August 18, 2017

Aetna and Apple secretly discuss bringing Apple Watch to Aetna members

Daily Briefing

    Top executives from Aetna and Apple last week met privately to discuss providing Aetna's more than 23 million members with free or discounted Apple Watches, according to three people familiar with the discussions.

    Background

    Aetna already offers Apple Watches to its 50,000 employees as part of its corporate wellness program, as well as to people enrolled in Aetna plans under "select large employers," The Hill reports. As a result of the new negotiations, however, the insurer could expand the offer to all its customers—a move that one person familiar with the discussions said was in line with Aetna's efforts to boost consumer involvement in healthy living and diet tracking.

    Moreover, according to Silicon Valley Business Journal, the deal could "help Apple make its Watch a 'must own.'" Apple Watch recently became the top-selling wearable tracker, CNBC reports, and the deal with Aetna could help solidify Apple's lead over competitors such as Fitbit and Xiaomi.

    According to the Business Journal, Apple plans to add a noninvasive blood-sugar monitor for diabetes patients to its Apple Watch, hiring a team of at least 30 biomedical engineers to work on the project.
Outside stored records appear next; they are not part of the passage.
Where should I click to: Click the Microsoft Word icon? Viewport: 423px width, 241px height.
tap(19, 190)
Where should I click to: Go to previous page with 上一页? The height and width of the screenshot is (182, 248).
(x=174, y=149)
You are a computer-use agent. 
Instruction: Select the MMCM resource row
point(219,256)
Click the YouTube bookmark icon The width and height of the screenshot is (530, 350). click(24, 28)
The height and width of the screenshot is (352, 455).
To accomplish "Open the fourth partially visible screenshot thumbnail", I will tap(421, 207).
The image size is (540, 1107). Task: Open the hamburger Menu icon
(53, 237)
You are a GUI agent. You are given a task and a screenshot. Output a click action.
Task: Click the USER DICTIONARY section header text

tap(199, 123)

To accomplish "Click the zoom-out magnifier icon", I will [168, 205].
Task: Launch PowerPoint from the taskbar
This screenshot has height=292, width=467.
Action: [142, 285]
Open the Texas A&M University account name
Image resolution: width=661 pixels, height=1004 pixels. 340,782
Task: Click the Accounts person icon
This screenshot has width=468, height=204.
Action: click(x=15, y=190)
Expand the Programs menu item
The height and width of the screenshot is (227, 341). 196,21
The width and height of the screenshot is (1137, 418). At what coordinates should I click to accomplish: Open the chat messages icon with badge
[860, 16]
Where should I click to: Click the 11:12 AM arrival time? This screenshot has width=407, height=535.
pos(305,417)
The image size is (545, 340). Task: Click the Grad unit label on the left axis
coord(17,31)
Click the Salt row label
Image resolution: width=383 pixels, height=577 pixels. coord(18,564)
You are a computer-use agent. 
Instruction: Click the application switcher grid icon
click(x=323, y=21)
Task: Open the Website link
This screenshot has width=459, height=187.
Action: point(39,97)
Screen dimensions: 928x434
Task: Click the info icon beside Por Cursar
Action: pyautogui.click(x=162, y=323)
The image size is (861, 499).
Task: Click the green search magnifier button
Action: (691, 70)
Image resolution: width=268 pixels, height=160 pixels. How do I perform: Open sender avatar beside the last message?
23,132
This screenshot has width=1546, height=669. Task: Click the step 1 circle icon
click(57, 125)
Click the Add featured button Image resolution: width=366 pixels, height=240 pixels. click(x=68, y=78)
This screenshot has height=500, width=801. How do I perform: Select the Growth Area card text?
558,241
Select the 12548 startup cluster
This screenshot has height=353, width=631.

Apple has initiated feasibility trials at several clinical sites throughout the Bay Area, the Business Journal reports, although the company will also have to get FDA approval before the Watch can be used for diabetes monitoring.

    New developments

    According to CNBC, Myoung Cha—whose LinkedIn profile indicates that he works in Apple's "special projects, health"—led the invitation-only meetings on Thursday and Friday of last week. Executive officers at Apple and Aetna were in attendance, as were CMIOs from hospitals across the country, CNBC reports.

    A person familiar with the discussions told CNBC that Aetna could make the Watches available to consumers as soon as early 2018. Neither Apple nor Aetna responded to CNBC's requests for comment (Breland, The Hill, 8/14; Hall, Silicon Valley Business Journal, 8/14; Farr/McCracken, CNBC, 8/14).